Pixel Pipeline and Vertex Shader Details
Dropping down another level into the Shader and Vertex Engines of the R420 series VPUs, we see that ATi didn't just bolt on more shader units but went a step beyond by enhancing their capabilities as well.
A high level view of an R420 Quad Pixel Shader unit, shows us the complex array of logic functions and memory resources that comprise the engine:
The shader enhancements ATi made to the X800 VPU are the following:
Increased temporary registers to 32, up from 12 and added facing register
Increased maximum shader instruction length to 1,536, up from 160
Added support for 3Dc 4:1 Compression of 2-component data for Normal Maps
All told, these enhancements provide for increased throughput and efficiency in the shader engine, as well as more complex shader instructions that can be handled. If there is a limitation to the X800 series of VPUs, this is where ATi has come up a bit short. By now, you're probably aware that NVIDIA's NV40 series have full support for PS3.0 and its 65K shader instruction length requirement in DX 9.0c. Also PS3.0 requires full 32 bit shader precision throughout the pipeline, while the X800 is still only 24 bit capable. This is a notable missing check box item for the R420, there is no question about it. However, it is still unclear whether Game Developers will begin to utilize PS3.0 effects and performance enhancements, before ATi has readied their next generation VPU. This remains to be seen but obviously NVIDIA is out evangelizing PS3.0 as the best path for developers
Regardless, there are currently no PS3.0 supported games on the market, with the possible exception of a patch for FarCry that will add the capability in the near future. We'll just have to wait and see if lack of PS3.0 support will come back to haunt ATi but if you look back at how long it has taken ISVs to develop DX9/PS2.0 effects, you could place your bets potentially that the R420 will hold up well in the near term, possibly until ATi's next product launch.

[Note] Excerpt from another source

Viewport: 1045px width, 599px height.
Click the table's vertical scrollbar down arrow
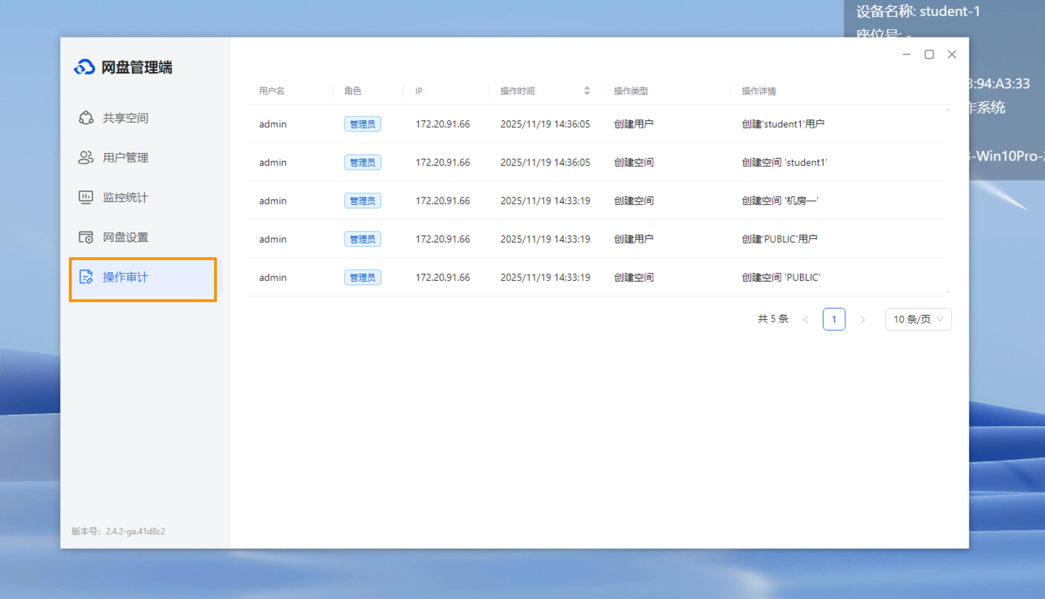pyautogui.click(x=948, y=292)
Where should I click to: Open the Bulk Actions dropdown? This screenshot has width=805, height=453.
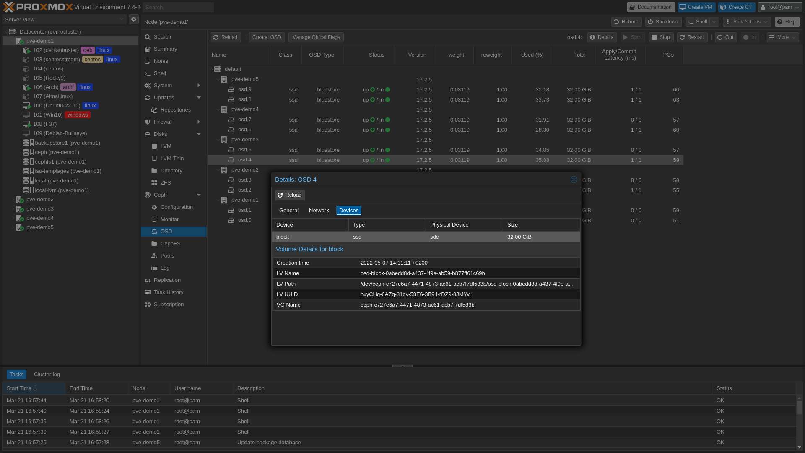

The above slide capture from ATi's launch presentation pretty much sums up the story on their new enhanced Vertex Shader Engine. It's now a 6 vertex pipeline machine, that can generate up to 12 vertex shader operations per clock cycle and offers potentially 2X the performance of the Radeon 9800XT. In addition to dropping in 2 more Vertex Shader pipelines, ATi also enhanced the Vertex shader units again focusing on alleviating bottlenecks and stalls as a result of resource contentions in the Vertex shader FPUs.